European Wealth Group Limited (LON:EWG) is almost unrecognisable from the company that started the year with a convertible loan repayment hanging over its head.
June's fund-raising took care of that, with the company receiving a £9.3mln cash injection that saw shareholders Astoria and Kingswood subscribing for shares.
Chief executive John Morton handed over the baton to Marianne Ismail in September, while in October it announced a major acquisition and a change of name to Kingswood.
The company being acquired is KPI US Holdco, but this is where it gets complicated, so pay attention.
Simultaneous to European Wealth Group (EWG) acquiring KPI US, the acquired company is buying up the business of Newbridge Securities Corporation and Newbridge Financial Services Group, a US-based national broker-dealer and registered investment adviser platform.

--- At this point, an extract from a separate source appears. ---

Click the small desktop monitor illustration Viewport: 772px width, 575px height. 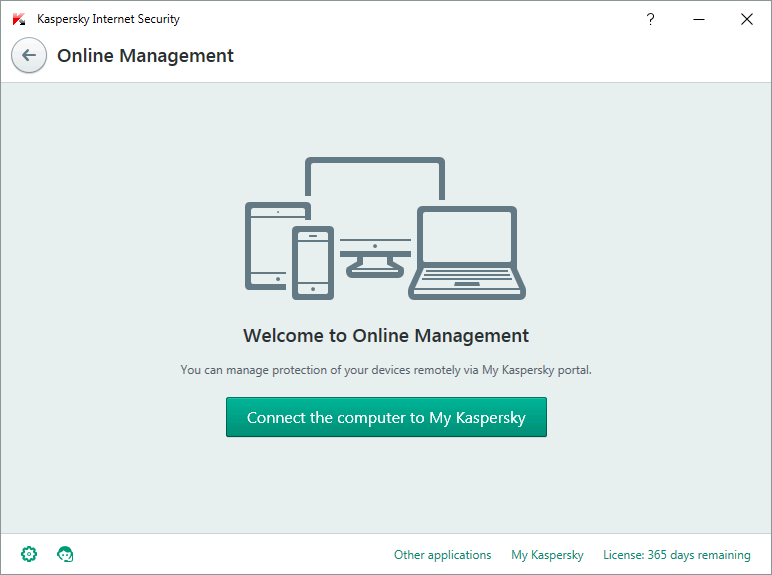click(x=375, y=257)
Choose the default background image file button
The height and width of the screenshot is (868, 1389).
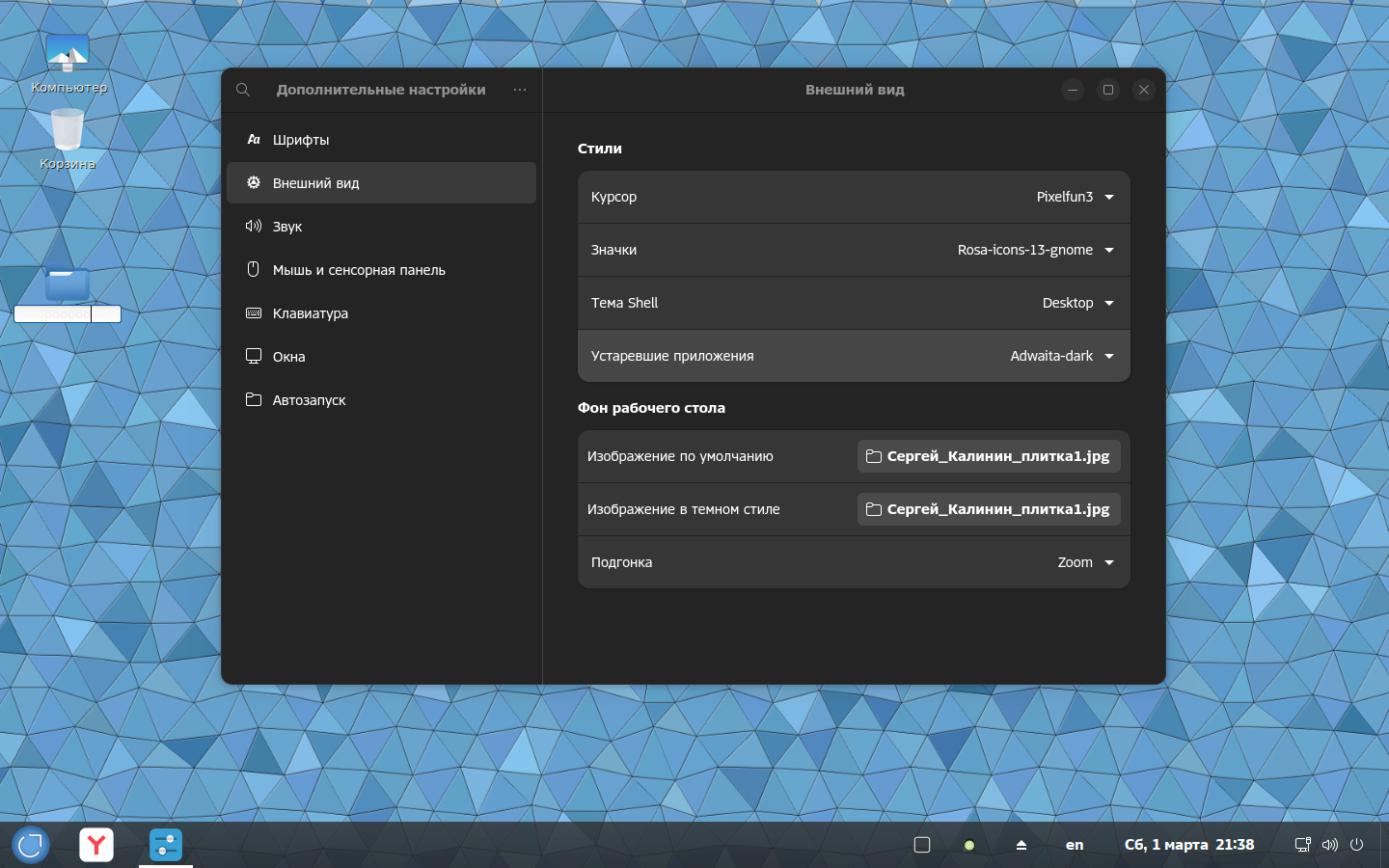[989, 456]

The term “transformational” is bandied about a lot these days but the description is apposite in this case, as the acquisition will bring into the EWG fold more than 220 professional advisers and associated broker-dealers, more than 12,000 clients and some US$1.7bn of assets under management (AUM).
That will boost AUM under management in the combined group to more than US$4bn and take the client list above 20,000.
The board believes that once integrated into the larger company, to be renamed Kingswood, the enlarged platform will benefit from significant operational synergies, exploiting its global distribution power to retail and institutional investors while providing regulatory efficiencies across the group.
It will benefit from economies of scale through integrated product development and technical support.
Ah yes, the name change …
The acquisition brings with its representatives in 46 offices across the US, including a strong presence in key financial centres, such as New York.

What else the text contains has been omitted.